Die Götter haben alle nicht nur eine göttliche, sondern auch eine menschliche Seite, die sie gewissermaßen mit der Welt unter ihnen verbindet. In ihrer göttlichen Gestalt regieren – und kontrollieren - sie die Tätigkeiten und Berufe, die von den Menschen ausgeübt und entwickelt werden. Im Laufe der Zeit wurden den Göttern und Göttinnen jeweils eigene Funktionen zugewiesen: Athene als Göttin der Weisheit, der Technik und der Kampfkunst; Hera als Göttin der Familie; Demeter wurde die Göttin des Ackerbaus und des Getreides; Aphrodite die Göttin der Schönheit und der Liebe; Hestia die Göttin des Herdes oder des Herdfeuers. Apollo habe ich bereits als Gott des Lichts erwähnt, aber er wurde auch zur Muse der schönen Künste und zum Beschützer der Bogenschützen; Artemis ist als Göttin der Jagd bekannt, aber sie ist auch die Göttin der freien Natur und der Wildnis, d. h. der Mutter Erde; Hephaistos beherrscht die Kunst des Schmiedens, mithin das Feuer und die Vulkane; Ares blieb einfach der Gott des Krieges; schließlich der bereits erwähnte Hermes als Gott des Handels und Götterbote, dem neben seinen vielen Aufgaben auch die des Schirmherren der Maler zugewiesen wurde.

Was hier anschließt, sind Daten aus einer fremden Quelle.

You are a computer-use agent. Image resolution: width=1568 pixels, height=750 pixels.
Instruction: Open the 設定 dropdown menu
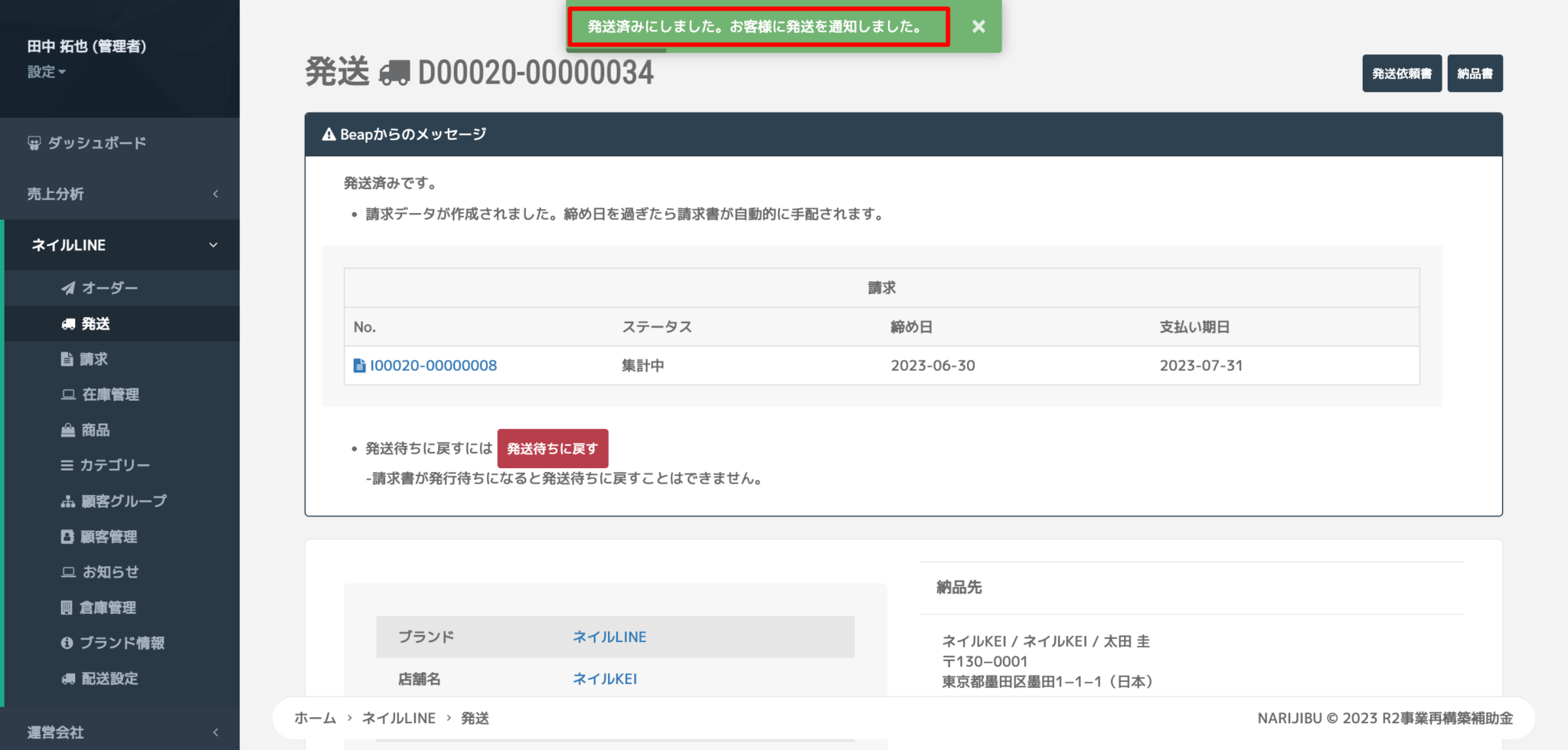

Wie ich bereits erwähnt habe, wird in der Fee oft die Göttin Iris gesehen. Nach den griechischen Mythen ist sie die Tochter der Meerjungfrau Elektra und des Meeresgottes Thaumas. Im Griechischen kommt Ἶρις (iris) ursprünglich von εἴρω (eiro) und bedeutet ›sprechen‹ oder ›erzählen‹. Wir denken bei Iris sofort an das Auge, also an das Sehen bzw. an das Licht, was an die griechische Mythologie anknüpft, in der es heißt, dass die Göttin Iris, wenn ein Regenbogen am Horizont erscheint, (wieder einmal) eine Botschaft vom Himmel auf die Erde bringt. Auch sie war eine Götterbotin, die zwischen der Oberwelt der Götter und der irdischen Welt der Menschen hin- und herflog. Als Tochter der Elektra verweist Iris hier also vor allem auf das Licht. So wird ihr hier ein natürlicher Platz als Göttin innerhalb eines antiken, klassischen mythologischen und kulturellen Rahmens eingeräumt.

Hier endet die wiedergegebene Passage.